I learned this kanji in Tokushima at a jazz bar. It was a bar in one of those buildings with several different bars packed onto each floor. A man got on the elevator just before I did and held the door for me. Turns out he was going to the same bar I was. There was hardly anyone in the bar – only a few others who turned out to be the band that was playing that night – so we talked for a while, and he told me how surprised he was that I ended up going into the same bar he did. It also happened that he owned a bar himself, so he invited me to stop by and booze a bit the next night. He said that the random chance that we went into the same bar was 何かの縁, which I like to translate as “some kind of connection/fate.” The usage is with 〜ある, so 何かの縁がある.

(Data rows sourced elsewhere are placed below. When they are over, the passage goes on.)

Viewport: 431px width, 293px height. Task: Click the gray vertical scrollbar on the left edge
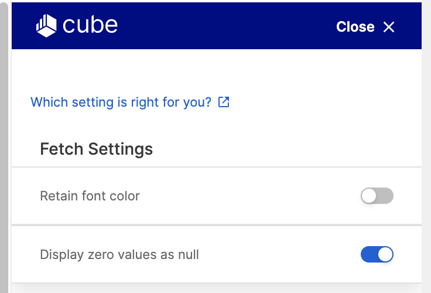click(x=4, y=148)
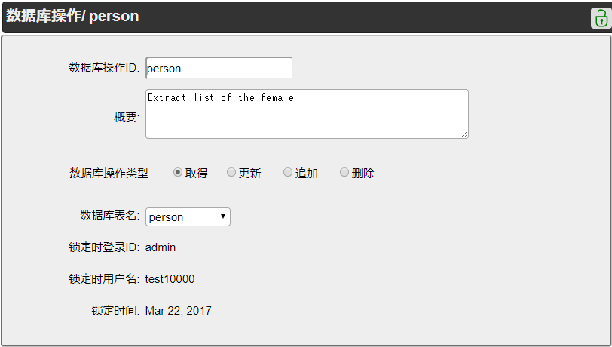Click the admin login ID value
The width and height of the screenshot is (612, 347).
coord(161,247)
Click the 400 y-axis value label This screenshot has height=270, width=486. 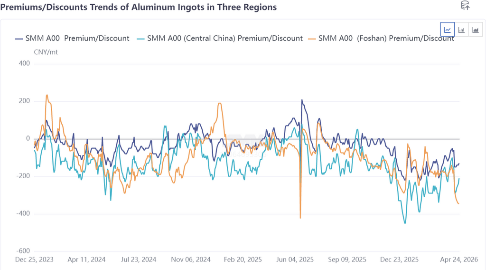pos(23,63)
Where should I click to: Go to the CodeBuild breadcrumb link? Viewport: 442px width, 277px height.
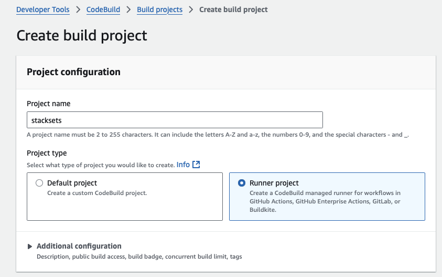(103, 9)
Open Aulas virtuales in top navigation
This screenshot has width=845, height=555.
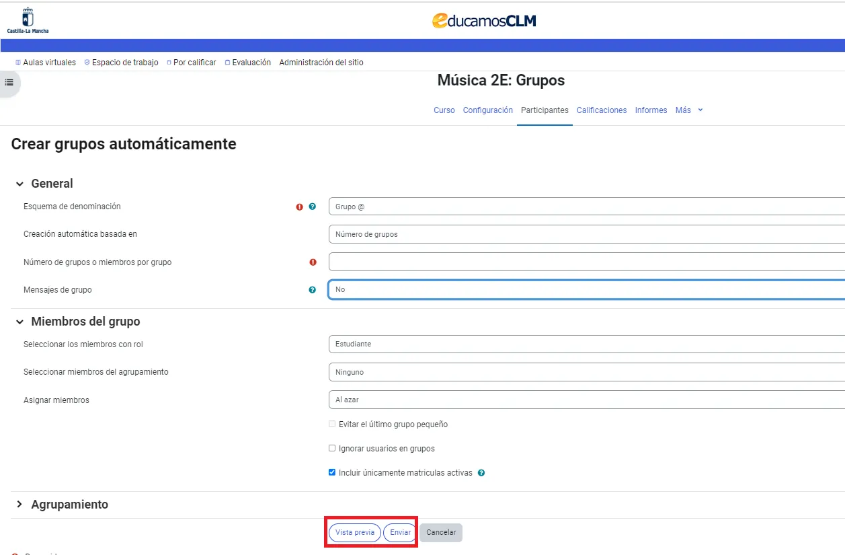[46, 63]
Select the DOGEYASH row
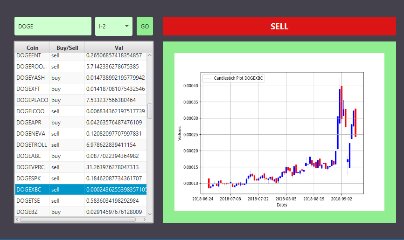Screen dimensions: 404x240 [x=81, y=77]
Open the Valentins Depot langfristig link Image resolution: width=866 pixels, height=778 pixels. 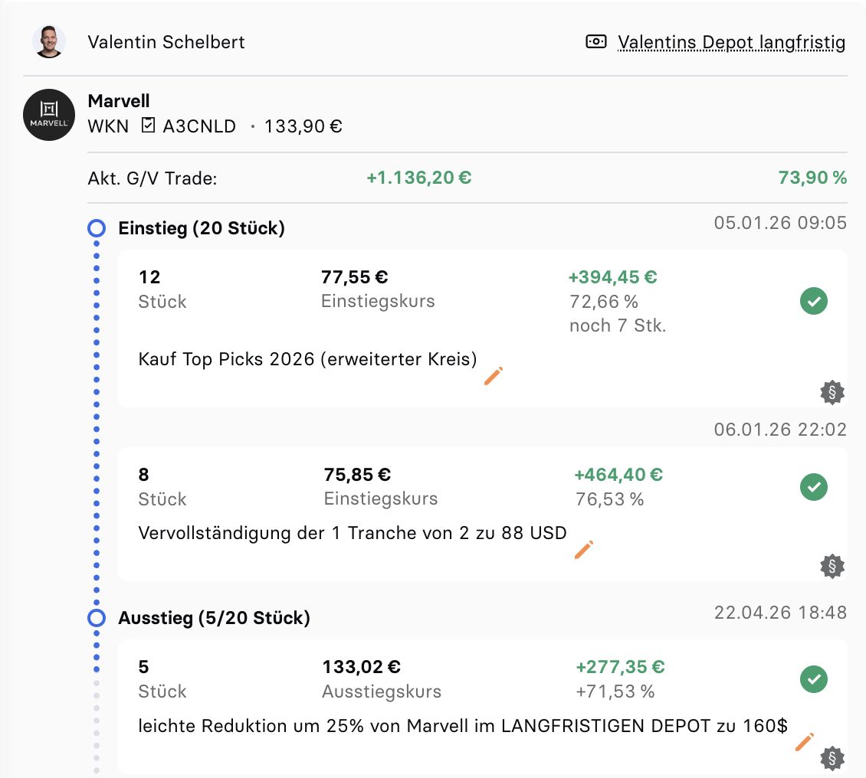(731, 42)
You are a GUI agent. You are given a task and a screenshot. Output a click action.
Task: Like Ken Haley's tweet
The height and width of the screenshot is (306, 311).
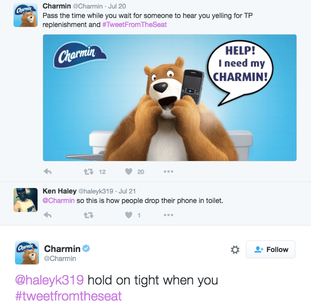[x=129, y=215]
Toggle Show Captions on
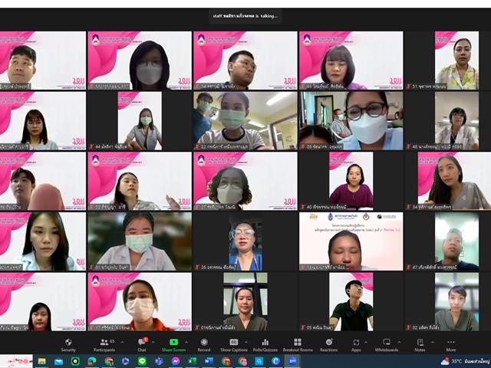 point(234,344)
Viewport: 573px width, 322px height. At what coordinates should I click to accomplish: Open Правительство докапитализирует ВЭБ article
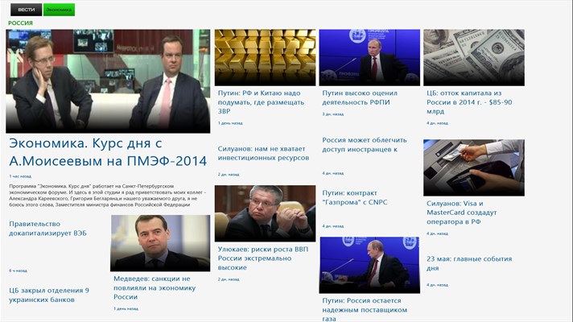click(47, 229)
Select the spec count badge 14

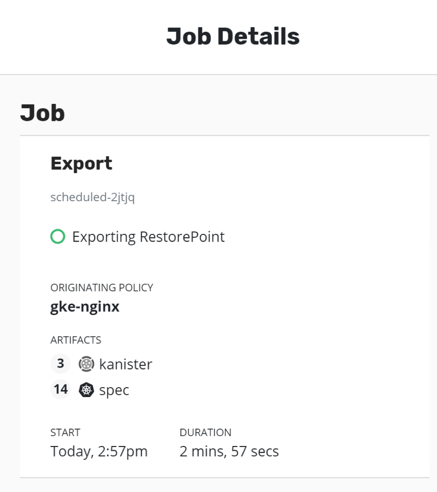pos(60,390)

It has a host of other meanings – relation, connection, ties, fate, destiny, marriage, conjugal relations, chance. A very multifaceted kanji. It has the thread thingy on the left and reminds me of 緑(みどり) and 豚(ぶた).
One of the simplest usages is 縁を結ぶ (えんをむすぶ) – to form a connection with.
The 新明解 (しんめいかい), a famous Japanese dictionary, lists the fate definition as the first one and also notes that it comes from Buddhist philosophy. It gives two examples:
前世の縁(ぜんせのえん)- a connection with/to a past life
妙な縁で彼に会う(みょうなえんでかれにあう)- (I/he/she/they/we) meet him by a strange turn of fate
ran into this the other day-
縁側 (えんがわ)- porch; balcony.
wtf, japan? the ”side of destiny” is a veranda?